Romania should maintain restrictive monetary policy given that the core inflation in the country has increased, partly due to pressures from domestic demand, the International Monetary Fund (IMF) said in a regional economic report on Europe, published on Wednesday, November 6.
In principle, tighter monetary policies impact interest rates across the whole economy and depress economic growth, as a cost to be paid for previous pro-cyclical fiscal stimulus.
"In Romania and Turkey, monetary policy must remain restrictive to keep inflationary pressures under control and strengthen the credibility of monetary policy," says the IMF.

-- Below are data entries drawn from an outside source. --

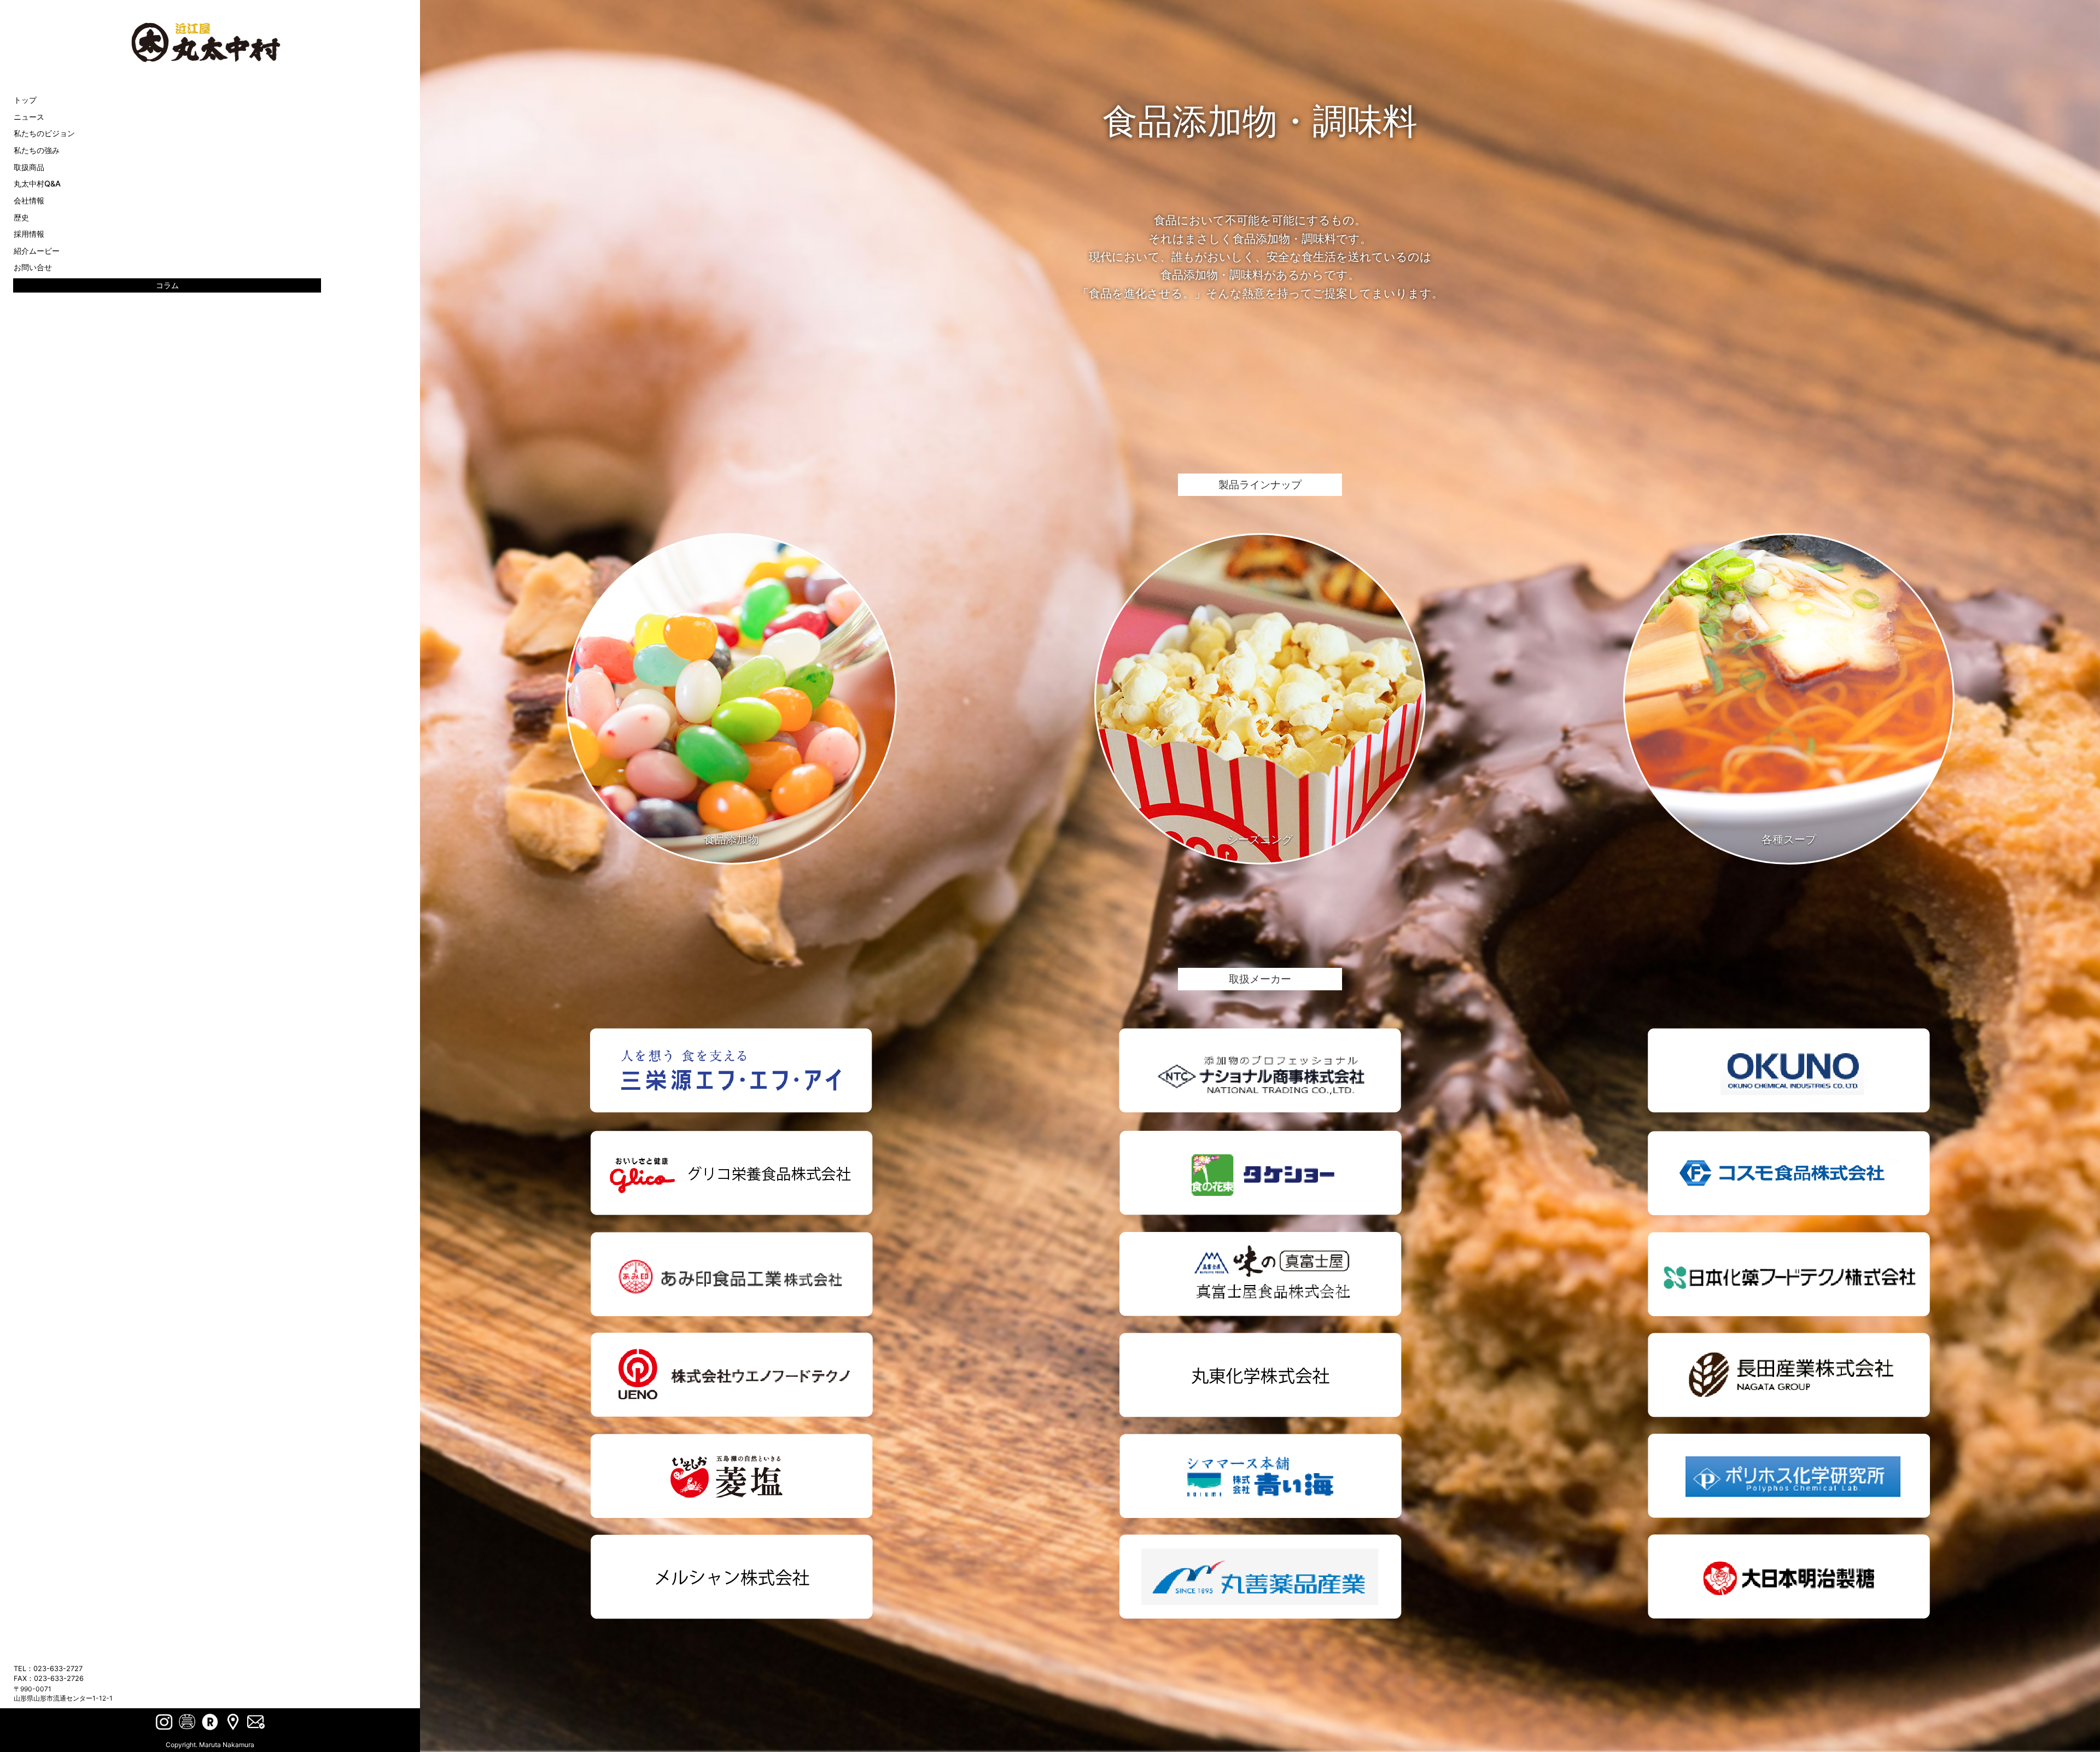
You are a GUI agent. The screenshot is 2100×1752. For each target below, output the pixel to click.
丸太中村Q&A (37, 183)
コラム (167, 285)
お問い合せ (33, 267)
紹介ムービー (37, 250)
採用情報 (29, 233)
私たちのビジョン (44, 133)
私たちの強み (37, 150)
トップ (25, 99)
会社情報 (29, 200)
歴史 (21, 217)
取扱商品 (29, 167)
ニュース (29, 116)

According to the "World Economic Outlook", published in October, the IMF has revised its estimates of the evolution of consumer prices in Romania in 2019, up to an average annual growth of 4.2%, compared to an advance of 3.3 % expected in spring, while in 2020 prices would increase by 3.3%, compared to a 3% increase as estimated in spring.

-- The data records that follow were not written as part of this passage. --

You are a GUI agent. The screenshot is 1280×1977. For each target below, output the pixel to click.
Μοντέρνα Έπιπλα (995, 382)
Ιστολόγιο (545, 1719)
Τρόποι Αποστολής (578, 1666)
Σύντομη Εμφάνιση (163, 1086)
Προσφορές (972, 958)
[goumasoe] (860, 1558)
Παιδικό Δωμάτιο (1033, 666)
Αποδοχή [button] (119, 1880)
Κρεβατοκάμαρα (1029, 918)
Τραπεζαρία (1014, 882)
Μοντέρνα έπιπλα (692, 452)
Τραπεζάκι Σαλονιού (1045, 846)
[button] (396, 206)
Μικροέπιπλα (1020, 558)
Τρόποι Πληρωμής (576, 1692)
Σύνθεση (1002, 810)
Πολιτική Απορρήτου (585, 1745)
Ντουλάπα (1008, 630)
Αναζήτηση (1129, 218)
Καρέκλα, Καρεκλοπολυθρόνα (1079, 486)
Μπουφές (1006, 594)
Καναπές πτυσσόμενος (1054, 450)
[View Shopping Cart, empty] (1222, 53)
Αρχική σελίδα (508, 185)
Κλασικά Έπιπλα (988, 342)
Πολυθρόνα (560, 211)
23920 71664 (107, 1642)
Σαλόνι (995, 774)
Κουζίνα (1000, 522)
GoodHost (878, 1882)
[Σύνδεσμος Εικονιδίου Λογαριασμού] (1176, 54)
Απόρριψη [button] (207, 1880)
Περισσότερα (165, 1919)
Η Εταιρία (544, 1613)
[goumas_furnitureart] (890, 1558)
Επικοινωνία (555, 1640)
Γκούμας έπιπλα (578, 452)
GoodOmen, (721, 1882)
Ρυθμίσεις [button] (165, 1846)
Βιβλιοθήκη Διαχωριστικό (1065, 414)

The annual adjusted CORE2 inflation rate (which excludes administered prices, volatile prices, and tobacco and alcoholic beverage prices from the CPI inflation) continued to increase in Q3, albeit at a slower-than-anticipated pace, going up from 3.3% in June to 3.4% in September, Romania’s National Bank (BNR) said in its latest monetary policy decision on Wednesday, November 6. BNR decided to keep the monetary policy indicators unchanged.